### Prompt
Give every line of the data below as a JSON list of strings, one string per line, leaving out blank lines.

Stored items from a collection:
-- -- --

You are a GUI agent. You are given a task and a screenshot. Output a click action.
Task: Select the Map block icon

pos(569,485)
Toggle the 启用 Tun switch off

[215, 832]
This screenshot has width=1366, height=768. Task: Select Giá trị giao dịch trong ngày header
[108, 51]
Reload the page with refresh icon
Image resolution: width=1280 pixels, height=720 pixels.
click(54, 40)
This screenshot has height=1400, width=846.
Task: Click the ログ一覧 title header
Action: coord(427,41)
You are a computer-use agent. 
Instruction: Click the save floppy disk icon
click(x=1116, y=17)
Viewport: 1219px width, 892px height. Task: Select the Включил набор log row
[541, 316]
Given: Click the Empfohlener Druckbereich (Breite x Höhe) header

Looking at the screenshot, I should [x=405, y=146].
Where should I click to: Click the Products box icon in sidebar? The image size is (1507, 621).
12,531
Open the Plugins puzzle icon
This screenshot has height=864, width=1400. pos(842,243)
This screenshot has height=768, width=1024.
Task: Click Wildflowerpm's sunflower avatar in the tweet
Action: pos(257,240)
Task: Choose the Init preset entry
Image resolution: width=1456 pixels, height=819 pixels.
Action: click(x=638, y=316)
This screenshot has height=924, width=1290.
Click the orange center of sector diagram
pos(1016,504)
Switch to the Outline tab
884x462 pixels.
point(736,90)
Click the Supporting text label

-- -- --

### Answer to the exercise
[
  "You are a GUI agent. You are given a task and a screenshot. Output a click action.",
  "Task: Select the Map block icon",
  "pos(569,485)",
  "Toggle the 启用 Tun switch off",
  "[215, 832]",
  "This screenshot has width=1366, height=768. Task: Select Giá trị giao dịch trong ngày header",
  "[108, 51]",
  "Reload the page with refresh icon",
  "Image resolution: width=1280 pixels, height=720 pixels.",
  "click(54, 40)",
  "This screenshot has height=1400, width=846.",
  "Task: Click the ログ一覧 title header",
  "Action: coord(427,41)",
  "You are a computer-use agent. ",
  "Instruction: Click the save floppy disk icon",
  "click(x=1116, y=17)",
  "Viewport: 1219px width, 892px height. Task: Select the Включил набор log row",
  "[541, 316]",
  "Given: Click the Empfohlener Druckbereich (Breite x Höhe) header",
  "Looking at the screenshot, I should [x=405, y=146].",
  "Where should I click to: Click the Products box icon in sidebar? The image size is (1507, 621).",
  "12,531",
  "Open the Plugins puzzle icon",
  "This screenshot has height=864, width=1400. pos(842,243)",
  "This screenshot has height=768, width=1024.",
  "Task: Click Wildflowerpm's sunflower avatar in the tweet",
  "Action: pos(257,240)",
  "Task: Choose the Init preset entry",
  "Image resolution: width=1456 pixels, height=819 pixels.",
  "Action: click(x=638, y=316)",
  "This screenshot has height=924, width=1290.",
  "Click the orange center of sector diagram",
  "pos(1016,504)",
  "Switch to the Outline tab",
  "884x462 pixels.",
  "point(736,90)",
  "Click the Supporting text label"
]